Updated

A Peet’s Coffee & Tea customer is suing the coffee chain for knowingly overcharging patrons who ordered its French press coffee.

Lead plaintiff Robert Garrett  filed the lawsuit in the Cook County Circuit Court of Illinois on Oct. 30 and seeking class action status, according to a press release from his attorney's firm.

Dan Voelker, a Chicago-based lawyer representing Garrett, said the suit is "very similar to the suit filed against Subway,” which found that the sandwich chain’s foot-long subs were not as lengthy as advertised.

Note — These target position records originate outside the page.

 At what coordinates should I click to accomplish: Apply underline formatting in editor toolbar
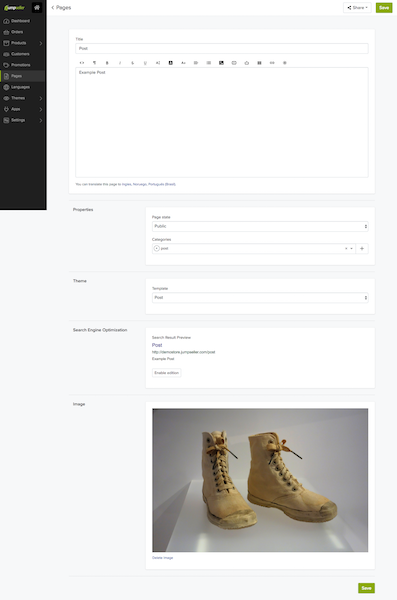coord(145,63)
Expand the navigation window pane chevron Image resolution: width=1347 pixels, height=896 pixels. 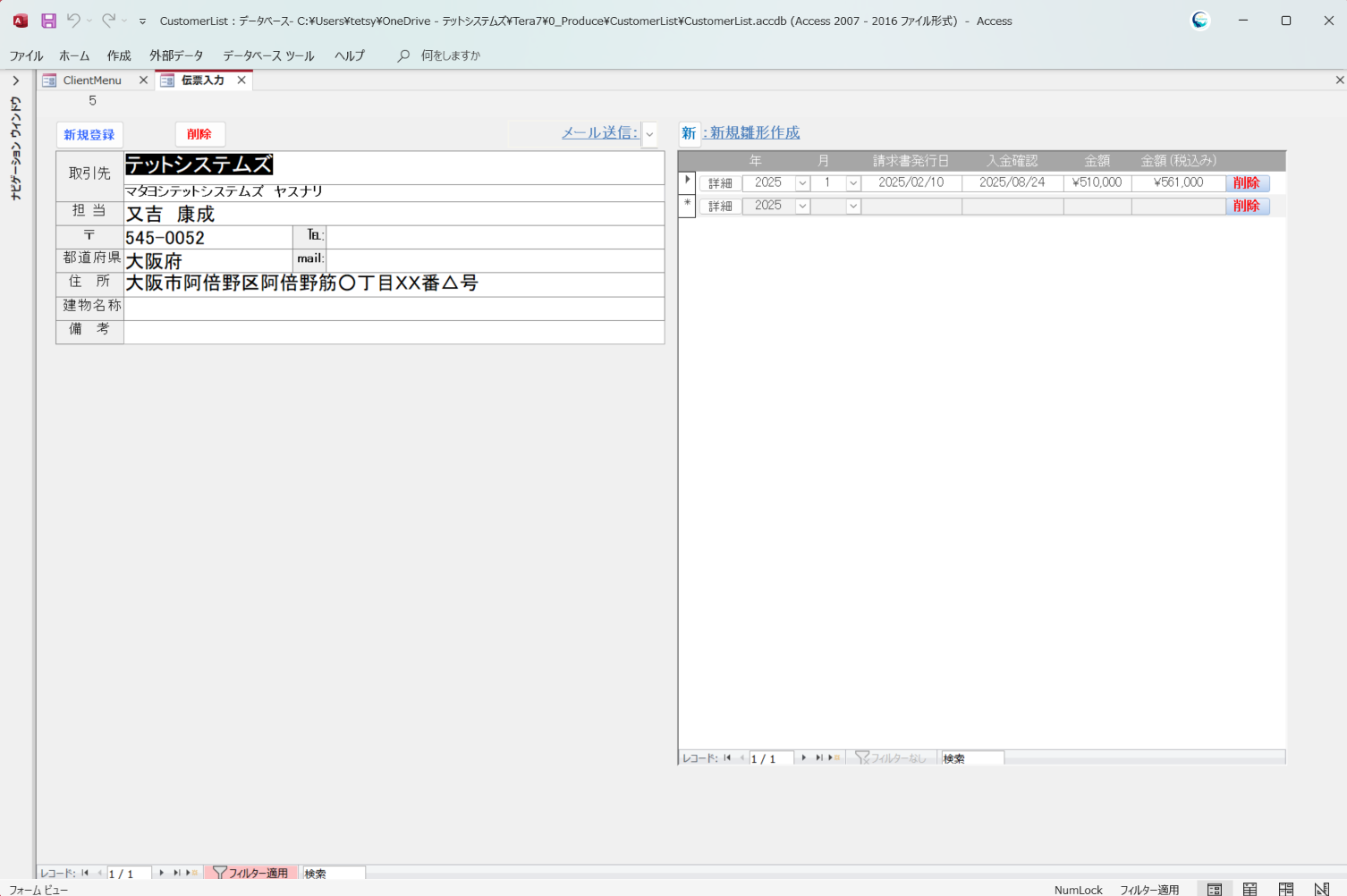15,80
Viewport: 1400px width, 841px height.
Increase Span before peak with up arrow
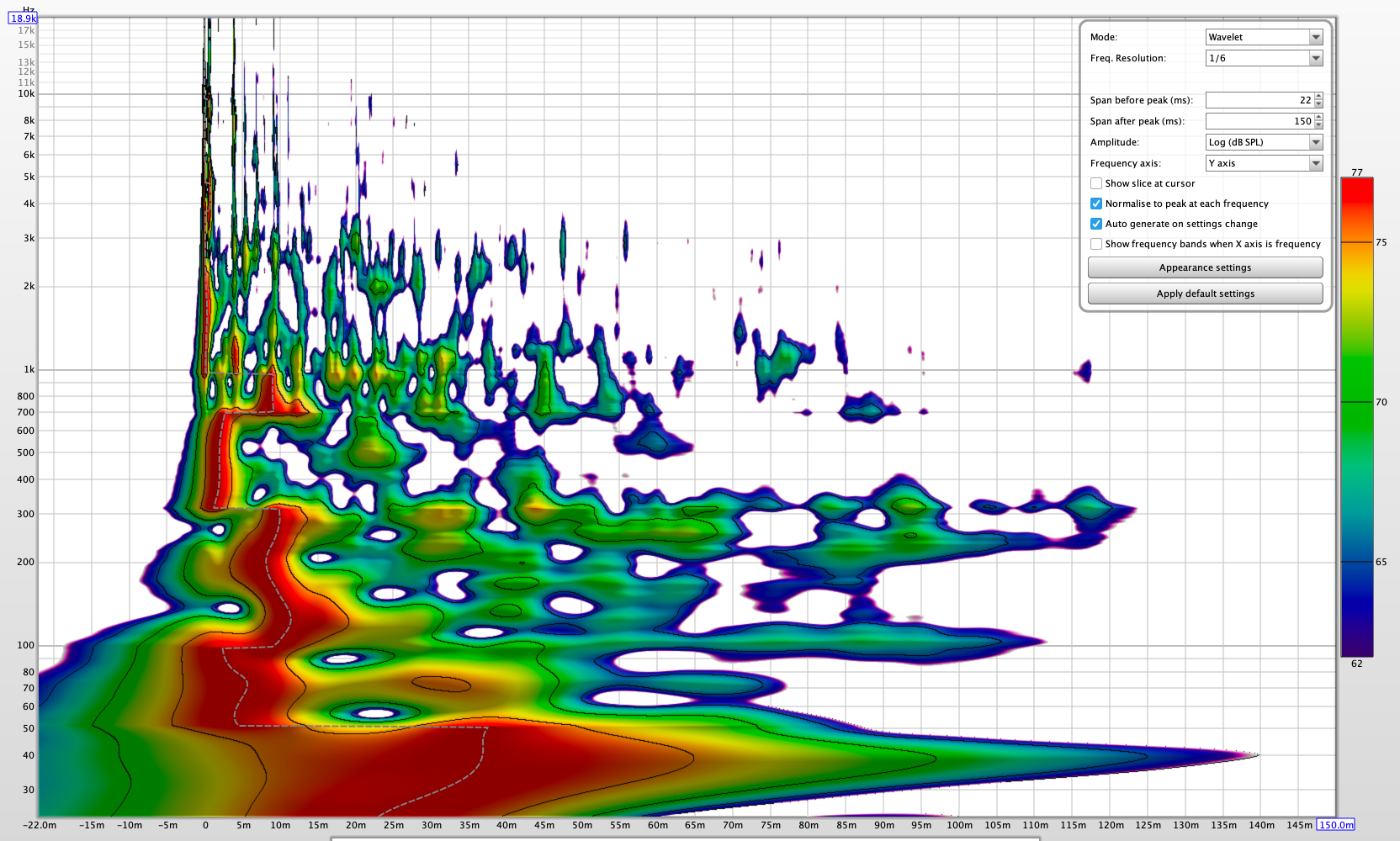point(1318,96)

In this instance, the Peet’s lawsuit alleges that the chain’s in store signs advertises its French Press coffee as “containing 12- and 32-ounce servings” but that this “actually refers to is the size of the brewing equipment, the narrow glass cylindrical beaker where the coarse ground coffee is placed. Customers are actually served at least 25 percent less liquid volume than they believed they received."

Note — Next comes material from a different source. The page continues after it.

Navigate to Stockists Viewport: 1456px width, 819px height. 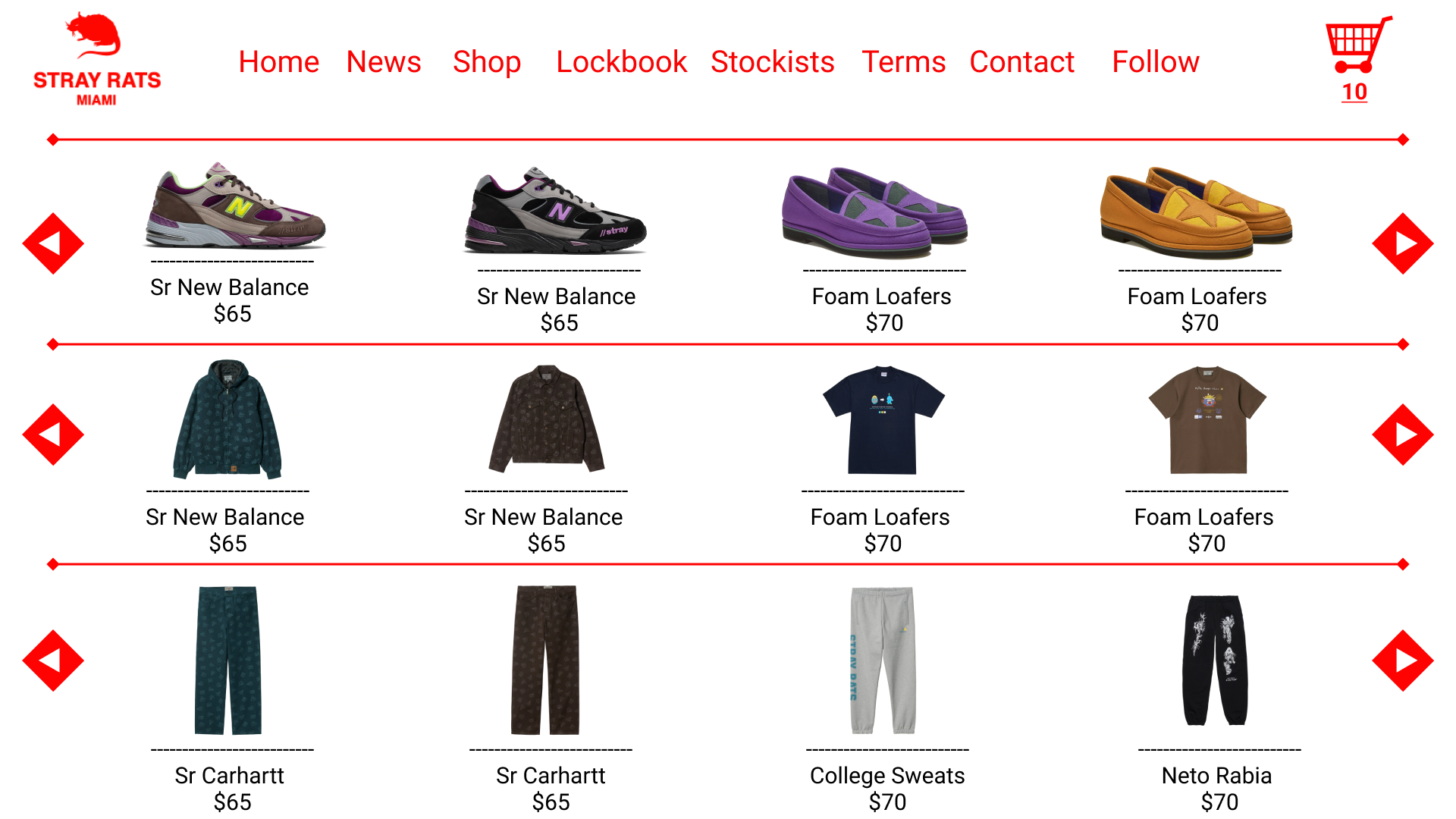772,61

Peet’s is being accused to defrauding the plaintiff, and other consumers, by willfully misleading them with false advertising “via point-of-purchase in-store signage and menus intended to trick unsuspecting consumers.”

Voelker is seeking unspecified damages on behalf of his client and the thousands of customers who may have been defrauded by the coffee chain into thinking they were purchasing more coffee than was actually received.

Peet’s, which recently snapped up artisan coffee brewers Stumptown Roasters and Intelligentsia, operates 243 stores in nine states.